It's common knowledge that sugar is no friend to your waistline, but research is starting to uncover exactly how bad it is for the rest of your body. According to a study published in the Archives of Internal Medicine, the simple carbohydrates found in sugary treats like doughnuts and ice cream may increase your risk of coronary heart disease. That could be, as another study in the Journal of the American Medical Association found, that the added sugars in processed foods may increase your cholesterol.
The JAMA study authors analyzed seven years of data from the National Health and Nutrition Examination Survey, administered annually by the Centers for Disease Control and Prevention. The data tracks such things as diet, body mass index, cholesterol level, and blood pressure, as well as behaviors like smoking, exercise, and alcohol consumption. After excluding people with diabetes, those who were excessively overweight, and those with high cholesterol, the researchers found that adults consumed an average of 21.4 teaspoons of added sugar a day, that is, sugar that doesn't exist naturally in foods such as milk or fruit. That amount equaled 16 percent of their total caloric intake, and for about 16 percent of the sample, sugar comprised more than 25 percent of total calories. (Current recommended daily guidelines are 5 teaspoons for women, 9 teaspoons for men, and 5 percent or less of daily calories.)
--------------------
* [Try it] Please continue the passage above on added sugar and cholesterol from its last sentence.
--------------------
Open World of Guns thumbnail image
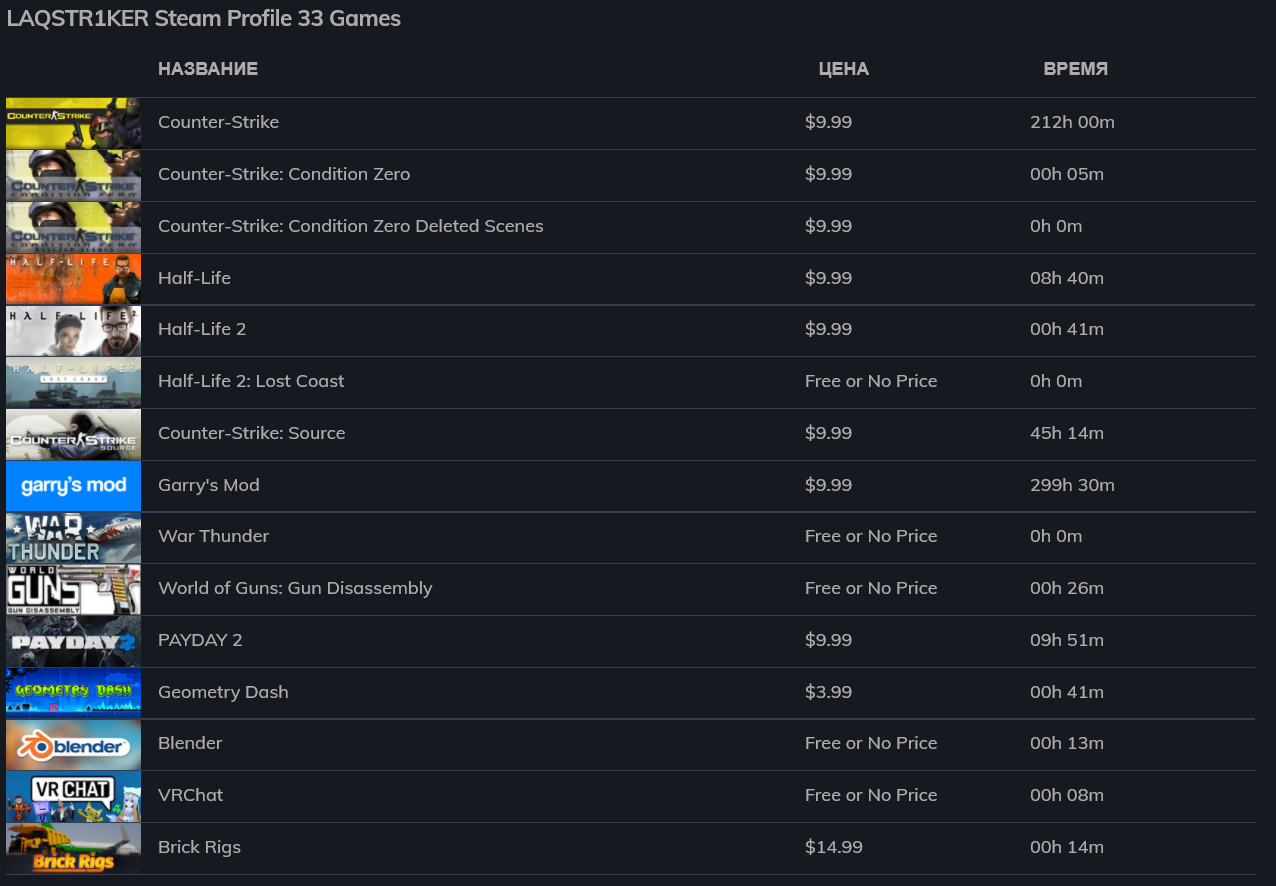(x=73, y=589)
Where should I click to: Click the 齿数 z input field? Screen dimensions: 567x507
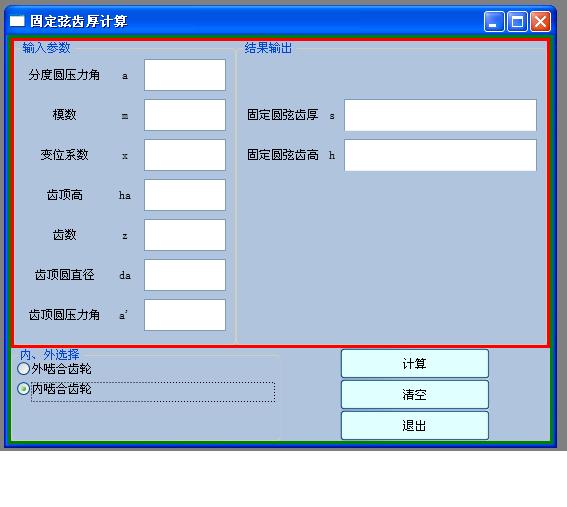click(x=185, y=235)
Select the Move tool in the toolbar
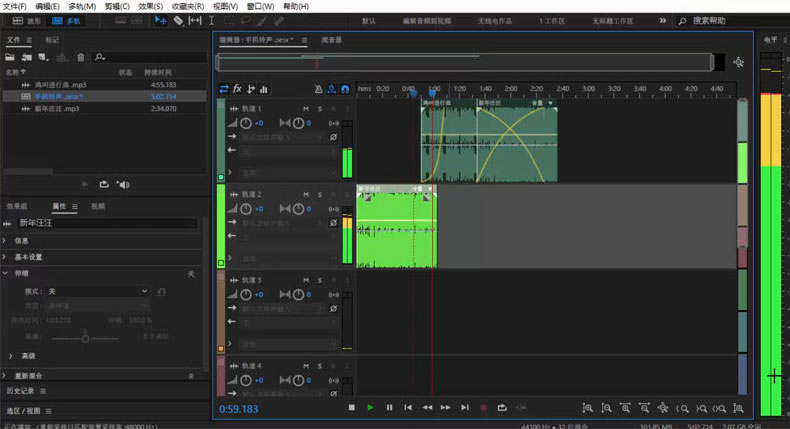Viewport: 790px width, 429px height. (160, 20)
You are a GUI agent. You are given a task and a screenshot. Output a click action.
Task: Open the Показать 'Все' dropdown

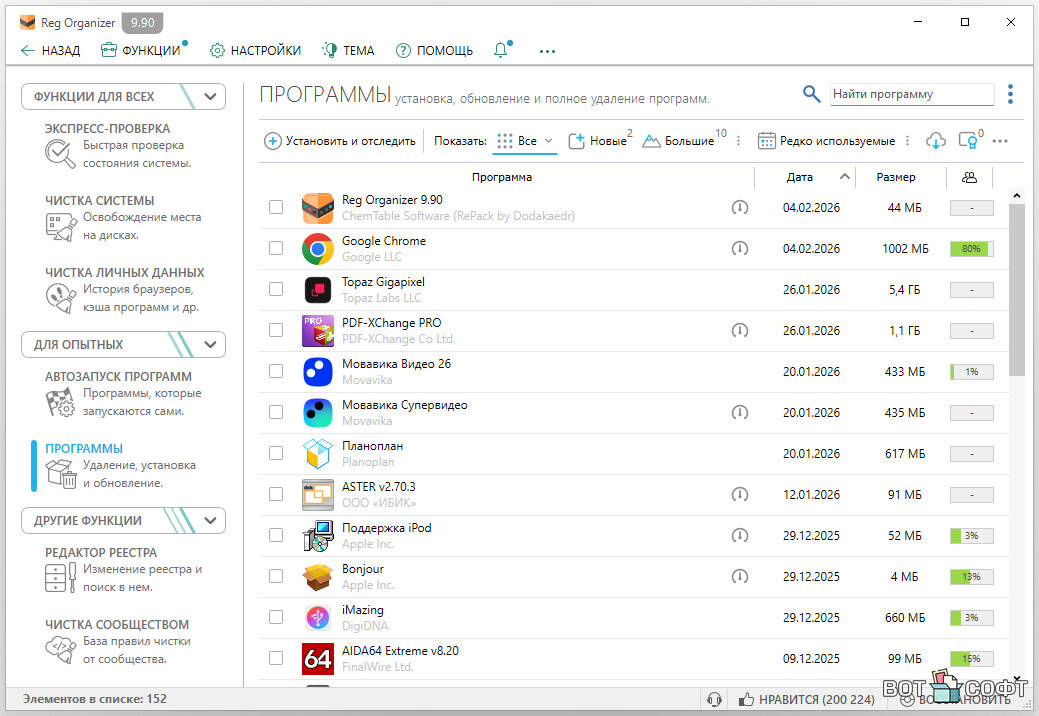point(526,141)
--------------------
* [Reply]
Even more alarmingly, the study showed that as the number of added-sugar calories increased, the levels of good cholesterol (HDL) went down, and bad cholesterol (LDL) and triglycerides (another blood fat) went up. These strong associations held true even after the researchers controlled for other risk factors for high cholesterol and heart disease.
How and why added sugars increase cholesterol level isn't fully understood, say the authors, but one theory is they cause your liver to secrete more bad LDL cholesterol and interfere with the body's ability get rid of it. "Taking a broader view, we know that a diet high in added sugars is a marker for a poor-quality diet in general," says Rachel K. Johnson, PhD, MPH, RD, associate provost and professor of nutrition at the University of Vermont in Burlington. Johnson authored the American Heart Association's (AHA's) recommendations for sugar intake because, she says, there's already a large body of evidence suggesting that added sugar is bad for the heart.